Gardens were also specifically designed for the enjoyment of Queens. The Queens of England tended to be European princesses before marrying English Kings in the forging of alliances across royal households. They often brought their own gardeners to England who presumably could then provide the horticultural feel of their home. Examples include Queen Eleanor of Castile who employed Aragonese gardeners to create a garden at King's Langley in Hertfordshire (she was 10 years old when she was married and so gardens to remind her of her home would have been important), or the Provencal gardener at Windsor employed when the Queen was Eleanor of Provence (Queen Consort of Henry III). At Rhuddlan Castle in Wales Edward I had another garden constructed for Eleanor of Castile, and her household, between July 1282 and March 1284 within the inner courtyard of the castle, where it would have been overlooked by the Royal apartments. Documents show that a little fishpond was also created, lined with four cartloads of clay brought from the nearby marsh and was set around with seats. The adjacent courtyard was laid with 6000 turves and the lawn fenced with the staves of discarded casks.
Existing Medieval Gardens
So far all of the gardens that have been considered are known only from what has been written or drawn - none survive to the present day. However there are some European gardens which survive from the Middle Ages. These however exist in Spain and as such share little in common with what we know of other European gardens. The Arabs invaded Spain after they conquered North Africa, and so their influence was introduced even though they did not manage to push further into Europe.

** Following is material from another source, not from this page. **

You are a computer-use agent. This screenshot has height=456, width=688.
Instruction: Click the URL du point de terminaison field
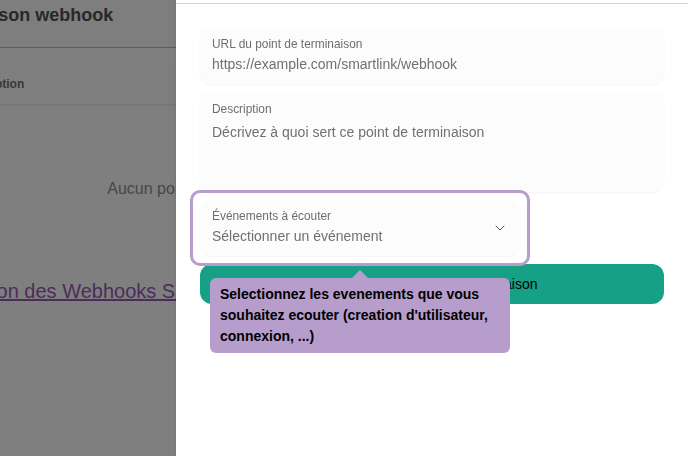pyautogui.click(x=432, y=55)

For example the Generalife Gardens of the Alhambra, which appear a little like Roman gardens, as well as the Court of Lions (also in the Alhambra). The Court of Lions has clear Persian influences such as the concept of charagh-bagh (this was a geometrical layout with water and crossed rills as the key features, the largest example today being the Taj Mahal).
Modern / medieval gardens
As modern gardeners we must remember that if the Medieval period ended in 1485 at the Battle of Bosworth, only about 21 generations separate us from them; the past may be a foreign country, but it’s not really that long ago and we haven’t changed that much in our perception of the world around us.

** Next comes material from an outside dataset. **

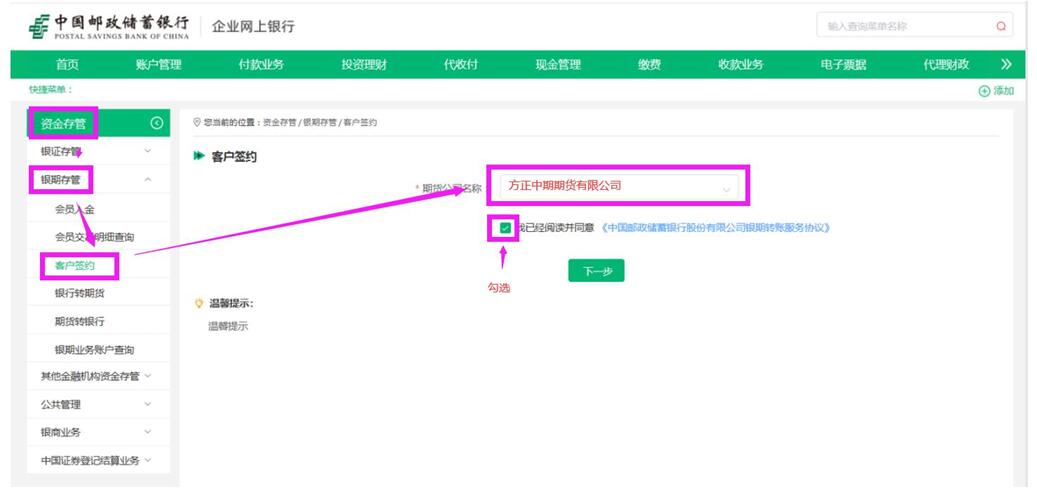Click the menu name search field
Image resolution: width=1037 pixels, height=488 pixels.
pyautogui.click(x=900, y=26)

So what separates our gardens from the Middle Ages is simply time.
Gardens medieval or modern do include universally consistent features such as enclosure, nature, an array of plants, and green turf. The most important element however is the planting - the desired result of Medieval planting was described as “fragrant herbs and flowers of every type [that] not only delight by their odour, but their flowers also refresh the sense of sight by their variety.” The perennials in our borders today easily fulfil this requirement, sourced as they are from the vast range of plants discovered around the world in the intervening years, and with years of breeding for improved scent and colour by dedicated horticulturalists. So our gardens, filled with flowers, aren’t really much different to those of our ancestors.